**Request A:**
Please copy the part of the guide on anti-sulfur valve materials starting with "- Environmental Factors: pH, H₂S" and going on through "quenching + tempering.".
--- start Passage shown ---
Guide to Anti-Sulfur Valve Material Selection
5 min read
Overview
Oil production environments are acidic, requiring valves to resist hydrogen sulfide (H₂S) cracking. This article explores the standards set by the National Association of Corrosion Engineers (NACE) for preventing sulfide stress cracking (SSC).
Common Standards
SSC happens when water and H₂S cause metal to crack due to stress and corrosion. High-hardness materials are more prone to SSC. The common NACE standards used include:
- NACE MR0175
- NACE MR0103
- NACE MR0177
- NACE MR0175/ISO 15156.1
- NACE MR0175/ISO 15156.2
- NACE MR0175/ISO 15156.3
- NACE TM0284
Standards Analysis
NACE MR0175 is usually specified for sulfur-resistant valves in oil and gas extraction. NACE MR0103 is used for petroleum refining. Both standards are similar, but NACE MR0103 is more detailed. For instance, it specifies chemical composition requirements for austenitic stainless steel and nickel alloys, which are not detailed in NACE MR0175. ISO has integrated NACE MR0175 into its standards, creating NACE MR0175/ISO15156.1 to .3.
Scope of NACE MR0175
NACE standards apply to environments where H₂S partial pressure is ≥ 0.0003 MPa (0.05 psi). This includes drilling equipment in oil and gas fields. Prolonged exposure to acidic conditions can cause metal cracking if not properly treated. NACE MR0175 sets requirements for metal grades, heat treatment methods, and mechanical properties to prevent SSC. Factors affecting SSC include:
- Material Factors: Composition, strength, hardness, heat treatment, microstructure, local differences, cold work extent, grain size, cleanliness.
- Environmental Factors: pH, H₂S concentration, and pressure.
- Other Factors: Chloride ion concentration, tensile stress, temperature, and duration.
Anti-Sulfur Materials
- Material Selection and Hardness Control:
- Carbon and Alloy Steel:
- For castings, forgings, and cold-worked pipe fittings.
- Hardness ≤ 22 HRC.
- Heat treatment methods include hot rolling (for carbon steel), annealing, normalizing, normalizing + tempering, austenitizing + quenching + tempering.
- Grades include ASTM A105, ASTM A53 B, ASTM A106 B, and API 5L X-42.
- Austenitic Stainless Steel:
- For castings and forgings.
- Hardness 22–38 HRC.
- Heat treatment: solution annealing and cold work annealing.
- Grades: UNS S20910, UNS S8020, ASTM A351 CN7M, UNS S31254, UNS N08367, UNS S32200, UNS N08926, UNS J93254 (CK3MCUN), UNS S32654, UNS S31266, UNS S34565.
- Ferritic Stainless Steel:
- For castings and forgings.
- Hardness ≤ 22 HRC.
- Heat treatment: annealing.
- Grades: AISI 405, AISI 430, ASTM A268, TP268, TP405, TP430, TP XM27, TP XM33.
--- end Passage shown ---
--- start Provided data ---
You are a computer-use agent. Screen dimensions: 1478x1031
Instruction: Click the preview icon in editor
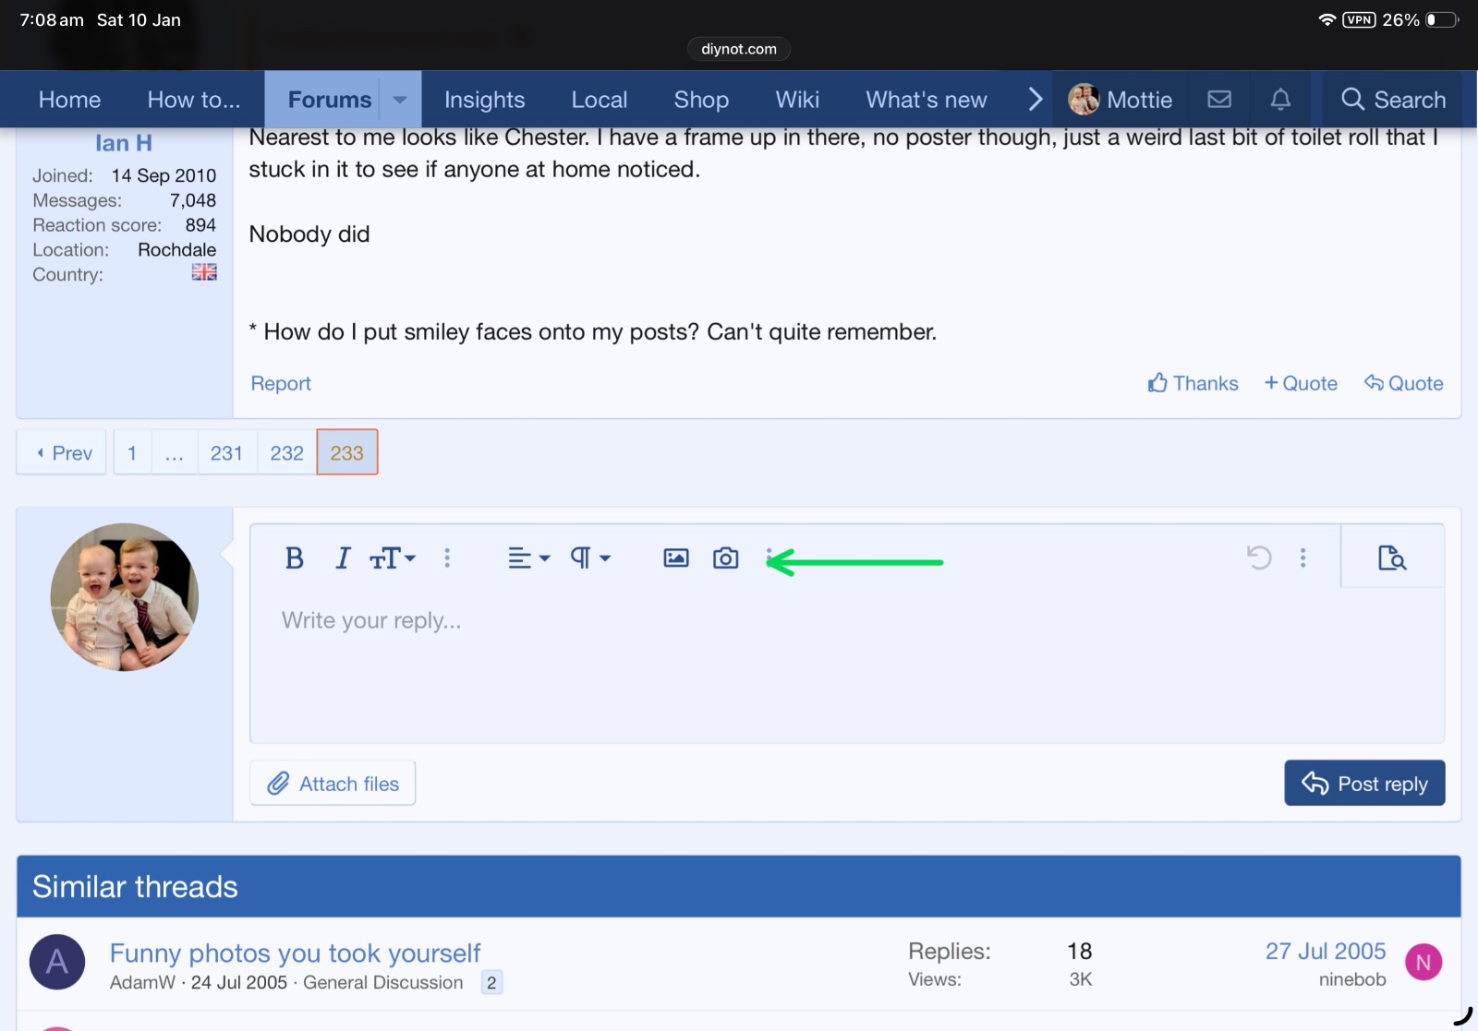tap(1391, 557)
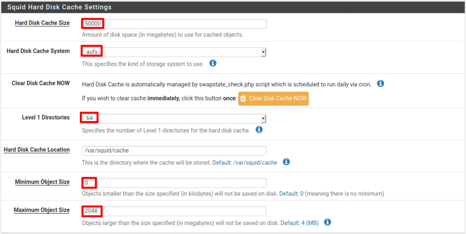Click the Hard Disk Cache System label
Viewport: 466px width, 234px height.
pos(38,51)

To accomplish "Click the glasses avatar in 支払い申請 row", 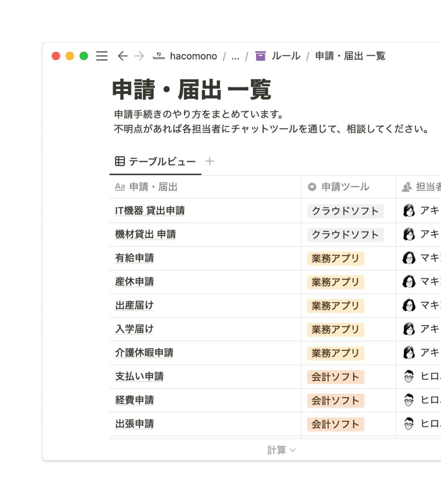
--- end Provided data ---
**Request B:**
Rewrite all the records above with "preview icon" changed to "preview button", keeping everything else the same and leaving out the pictures.

**Correct output A:**
- Environmental Factors: pH, H₂S concentration, and pressure.
- Other Factors: Chloride ion concentration, tensile stress, temperature, and duration.
Anti-Sulfur Materials
- Material Selection and Hardness Control:
- Carbon and Alloy Steel:
- For castings, forgings, and cold-worked pipe fittings.
- Hardness ≤ 22 HRC.
- Heat treatment methods include hot rolling (for carbon steel), annealing, normalizing, normalizing + tempering, austenitizing + quenching + tempering.

**Correct output B:**
You are a computer-use agent. Screen dimensions: 1478x1031
Instruction: Click the preview button in editor
tap(1391, 557)
Click the Hard Disk Cache System label
Viewport: 466px width, 234px height.
pos(38,51)

To accomplish "Click the glasses avatar in 支払い申請 row", 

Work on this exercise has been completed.